Friday, September 17, 2021

Cassandra The definitive guide | Eben Hewit | My three hours reading time

Sept. 17, 2021

Introduction

It will take me at least three hours to learn a few things and start to love reading the book. The book called Cassandra The definitive guide will be my favorite things next few days. I just could not believe that I spent average two hours a day last week to study stocks, I wish that I can study more on this book. 

First hour | 10 new concepts | Reading is so powerful for me to learn 

Chapter 1, Introducing Cassandra

This chapter introduces Cassandra and discusses what’s exciting and different about it, who is using it, and what its advantages are.

Chapter 2, Installing Cassandra

This chapter walks you through installing Cassandra on a variety of platforms.

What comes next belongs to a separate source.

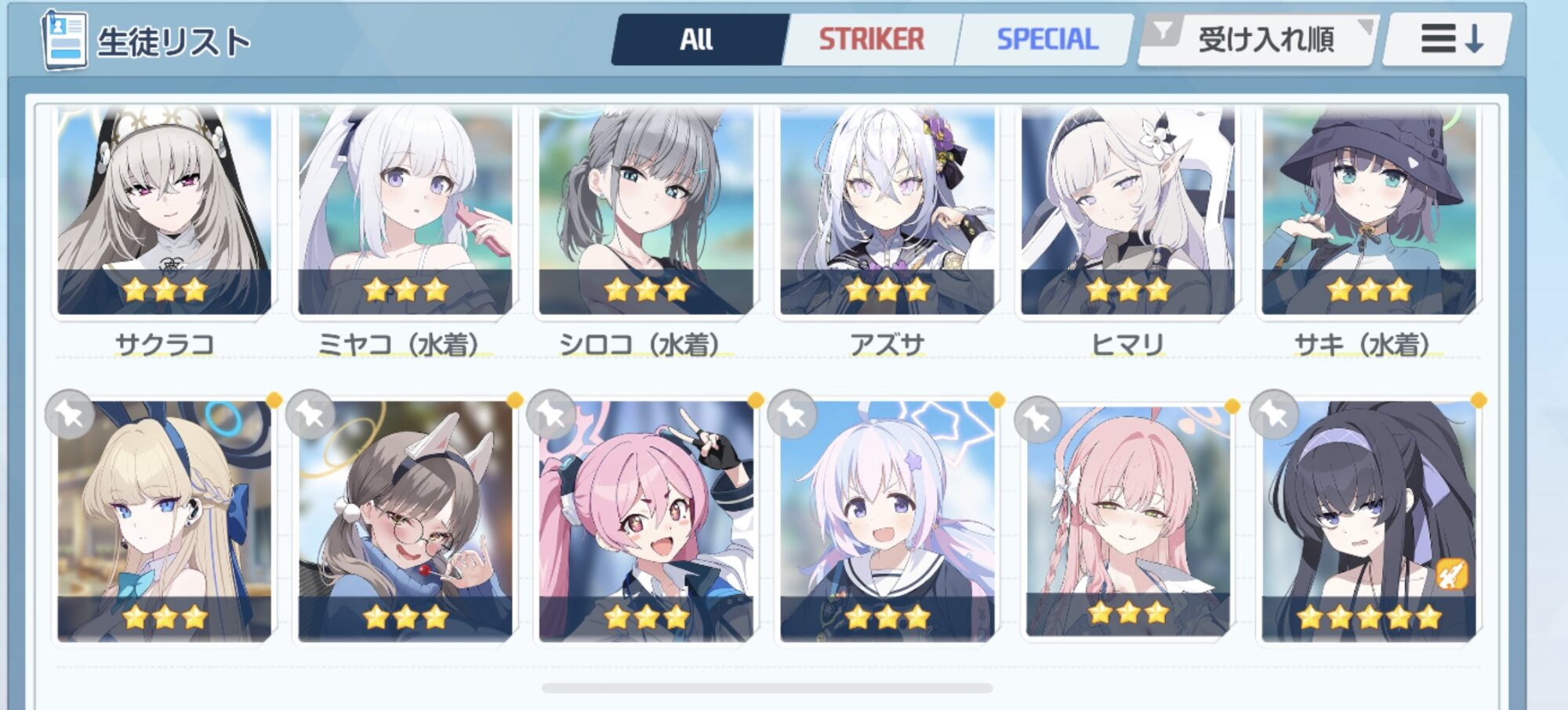
Task: Click the horizontal scrollbar at bottom
Action: [x=767, y=688]
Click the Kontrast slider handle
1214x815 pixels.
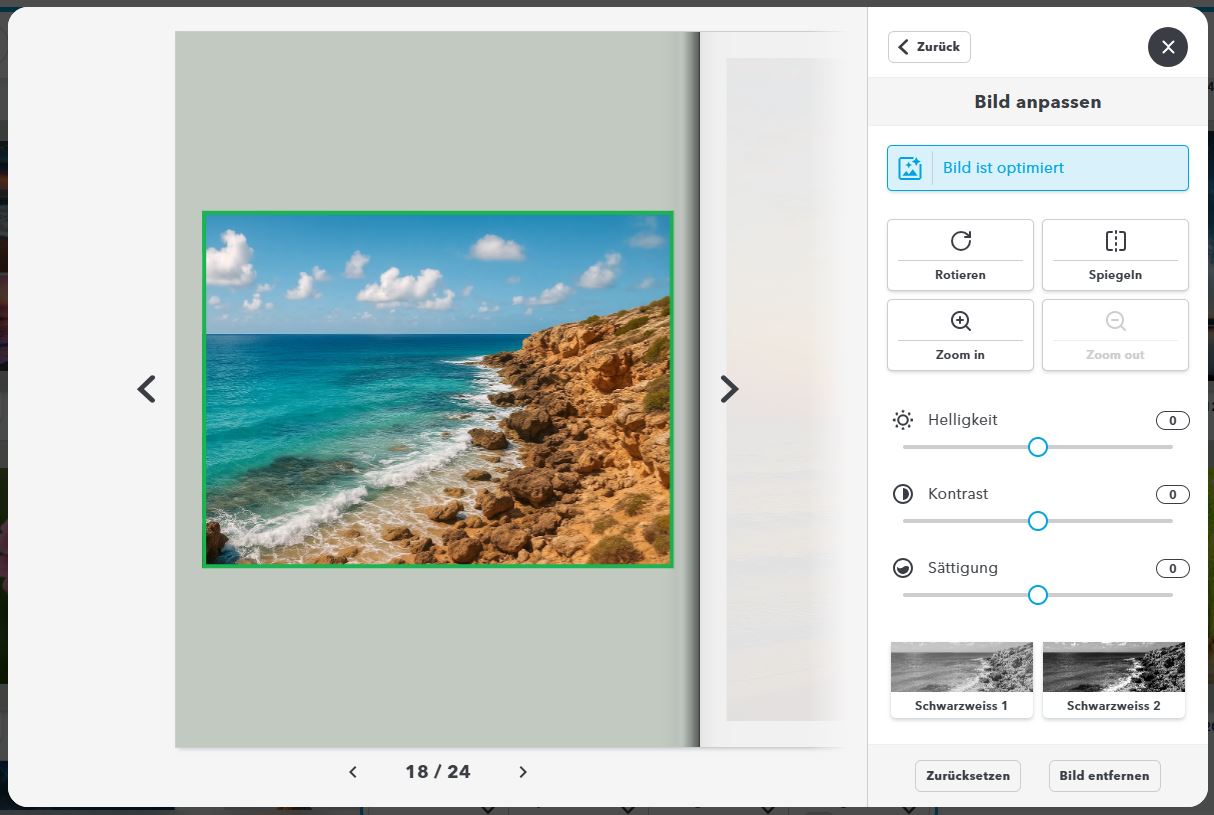tap(1038, 521)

Chapter 3, The Cassandra Data Model

Here we look at Cassandra’s data model to understand what columns, super columns, and rows are. Special care is taken to bridge the gap between the relational database world and Cassandra’s world.

Chapter 4, Sample Application

This chapter presents a complete working application that translates from a relational model in a well-understood domain to Cassandra’s data model.

Chapter 5, The Cassandra Architecture

This chapter helps you understand what happens during read and write operations and how the database accomplishes some of its notable aspects, such as durability and high availability. We go under the hood to understand some of the more complex inner workings, such as the gossip protocol, hinted handoffs, read repairs, Merkle trees, and more.

Chapter 6, Configuring Cassandra

This chapter shows you how to specify partitioners, replica placement strategies, and snitches. We set up a cluster and see the implications of different configuration choices.

Chapter 7, Reading and Writing Data

This is the moment we’ve been waiting for. We present an overview of what’s different about Cassandra’s model for querying and updating data, and then get to work using the API.

Chapter 8, Clients

There are a variety of clients that third-party developers have created for many different languages, including Java, C#, Ruby, and Python, in order to abstract Cassandra’s lower-level API. We help you understand this landscape so you can choose one that’s right for you.

Chapter 9, Monitoring

Once your cluster is up and running, you’ll want to monitor its usage, memory patterns, and thread patterns, and understand its general activity. Cassandra has a rich Java Management Extensions (JMX) interface baked in, which we put to use to monitor all of these and more.

Chapter 10, Maintenance

The ongoing maintenance of a Cassandra cluster is made somewhat easier by some tools that ship with the server. We see how to decommission a node, load-balance the cluster, get statistics, and perform other routine operational tasks. 

Chapter 11, Performance Tuning

One of Cassandra’s most notable features is its speed—it’s very fast. But there are a number of things, including memory settings, data storage, hardware choices, caching, and buffer sizes, that you can tune to squeeze out even more performance.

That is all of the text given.